Of the 52 transect locations, dung densities declined in 28, remained the same on 10 and increased on 13, which is significantly different from what we would expect from random change (Chi square 10.9412, p = 0.004). As mentioned above, the magnitude of the decline in dung density across all transects was also significant (z = 1.978, p = 0.024). Of the 9 locations where there was an increase in dung density of more than 0.1 dung piles per km2, 7 occurred in the zone of higher protection and 2 were in the northeast.

Pre-war spatial models

The spatial models (General Additive Models) confirmed most of our a priori formulated hypotheses and were consistent with the patterns observed on the spatially-interpolated (kriging) maps. Humans influenced elephant distributions in both time periods, but their impact appeared to be far greater during and after the war than before the conflict. In 1995 deforestation in the buffer zone around the reserve was the best predictor of elephant distribution and explained 15% of the deviance in a univariate model (Table 4). Densities were lower close to areas with more active deforestation (Figure 4). Elephants were more abundant closer to park headquarters in Epulu, but their numbers remained stable between 20 and 60 km from Epulu before dropping off at the periphery of the reserve. Their density increased with distance from the park boundary, but only 6% of the variance was explained by this predictor. Contrary to our hypothesis, distance from the road was not a significant covariate. The only significant habitat covariate was hill forest, which on its own explained only 6% of the variance.

Figure 4. Gam plots of the effect of each smoothed variable on estimated dung densities.

The gam plots show the nature of the modeled relationships between the smoothed predictor and the dependent variable. The effect of the predictor on the dependent variable is shown on the y-axis for different values of the predictor (x-axis). Estimates are shown by the solid line and 95% confidence intervals by the dashed lines. A rug plot just above the X-axis indicates the density of observations.

Table 4. GAM's of elephant dung densities in the Okapi reserve in 1995 and 2006.

A multivariate minimal adequate model with human-related covariates explained a very modest 17.2% of the variation and included deforestation index and distance from Epulu as significant covariates. A model with human and habitat covariates was marginally better, explaining only 21.7% of the variance.

Post-war spatial models

Elephant density patterns across the reserve and density relationships with covariates changed substantially after the conflict.
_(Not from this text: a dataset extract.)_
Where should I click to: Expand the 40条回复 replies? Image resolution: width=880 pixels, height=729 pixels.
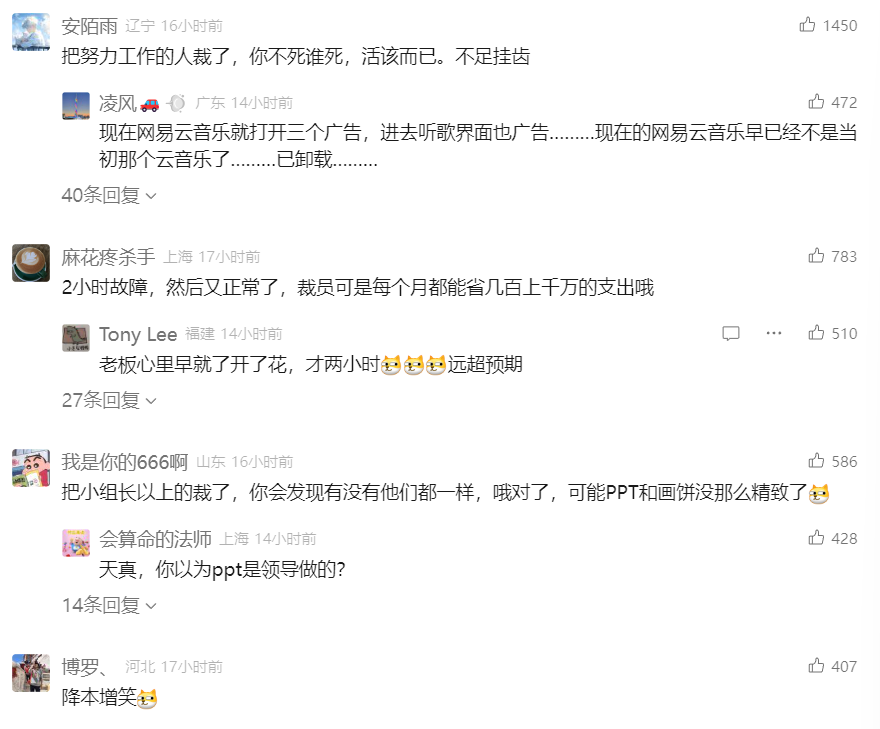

Models with human-related covariates explained much more variation (70.1%) than in the first survey period (Table 4). The best predictor was distance from headquarters in Epulu (24.6% of deviance explained). Elephants were more abundant up to 40 km from Epulu (Figure 4). Abundance dropped after that but there was an increase again at 80 km, which corresponded to the distance of the sampling location with higher densities in the northeast of the reserve. Distance from the nearest major town was the second best predictor (16.9% deviance explained), and elephants became more abundant with increasing distances from the nearest major settlement. Elephant density increased gradually further away from the park boundary, but as in the 1995 model, distance from the park boundary was a relatively weak predictor (9.9% of deviance explained). There was more evidence of elephants on transects that were further away from areas of high deforestation, indicating a relationship with human activity. Distance from nearest road, however, did not have a significant effect on dung densities in a univariate model.
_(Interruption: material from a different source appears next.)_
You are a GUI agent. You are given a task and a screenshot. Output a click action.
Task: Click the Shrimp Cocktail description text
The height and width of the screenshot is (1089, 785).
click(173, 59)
Contrary to our expectations, elephants increased on steeper slopes, although the effect was small (7.1% explained deviance). Elephant abundance was higher in swamp forest, which was the only habitat variable with a significant relationship.

A multivariate minimal adequate model with only human variables retained the deforestation index, distance from the nearest major town, distance from Epulu, distance from the reserve boundary and distance from the nearest road as significant covariates. The model accounted for 70.1% of the variation, which indicates a strong increase of human impact on elephants compared to that before the conflict. There was a negligible improvement of 2% with a model including habitat types and slope, suggesting that human impact was far more important in determining elephant distribution than ecological factors.


Conflict and elephants in DRC

During the last 50 years Africa has been plagued by a large number of armed conflicts. Most of these conflicts were internal to the countries concerned and included civil wars. Many occurred in countries with a rich biodiversity and over 80% occurred fully or partially in biodiversity hotspots [2]. At least half of the conflict zones included forests and, in Africa, conflicts have affected up to two thirds of forested lands [13].

Impact of conflict can vary. Conflicts can be beneficial for wildlife, notably where opposing armies enforce no-go zones with negligible human use and occupation. A classic example is the Demilitarized Zone between North and South Korea where wildlife populations have boomed [2]. However, in most cases, such as in DRC, conflicts inflict substantial damage to the environment, protected areas and wildlife [1]. Impacts can be both direct and indirect. Direct impacts can be a result of activities of military and militias, indirect impacts can be caused by weakening protection and the rule of law, and the increased availability of arms. Furthermore, processes affecting the environment already underway may be accelerated or enhanced by conflict.

In the RFO, direct and indirect impacting factors combined to wreak havoc on the elephant population. Despite the protected status of the reserve, up to 50% of the population, or perhaps as many as 3300 animals, have been lost. It was estimated that at least 23 tons of ivory was taken out of the reserve and its surroundings. Assuming an average 6.9 kg of ivory per elephant [14], this corresponds to 3434 dead elephants, close to the estimated decline in the elephant population between 1995 and 2007. However, some of the documented ivory came from surrounding areas and not all killing was reported either.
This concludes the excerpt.